LISTED RECORDS:
□ □ □
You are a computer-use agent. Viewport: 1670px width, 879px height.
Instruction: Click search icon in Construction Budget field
□ □ □
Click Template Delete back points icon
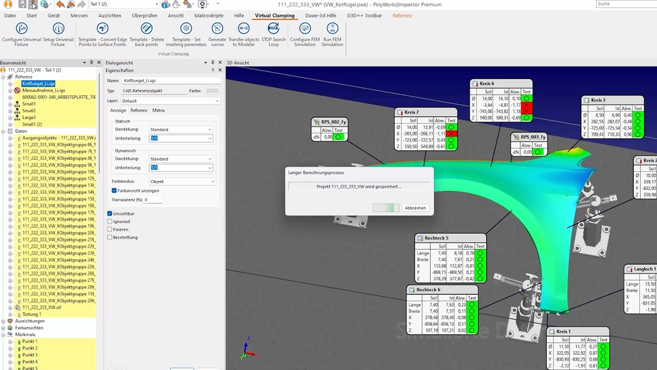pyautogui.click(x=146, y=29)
□ □ □
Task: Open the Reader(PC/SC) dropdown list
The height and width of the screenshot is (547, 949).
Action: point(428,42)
□ □ □
In the listing above, find the line containing "You are a computer-use" and the line containing "Instruction: Click search". Output them and every line between, exactly, and nothing else.

RESPONSE AREA:
You are a computer-use agent. Viewport: 1670px width, 879px height.
Instruction: Click search icon in Construction Budget field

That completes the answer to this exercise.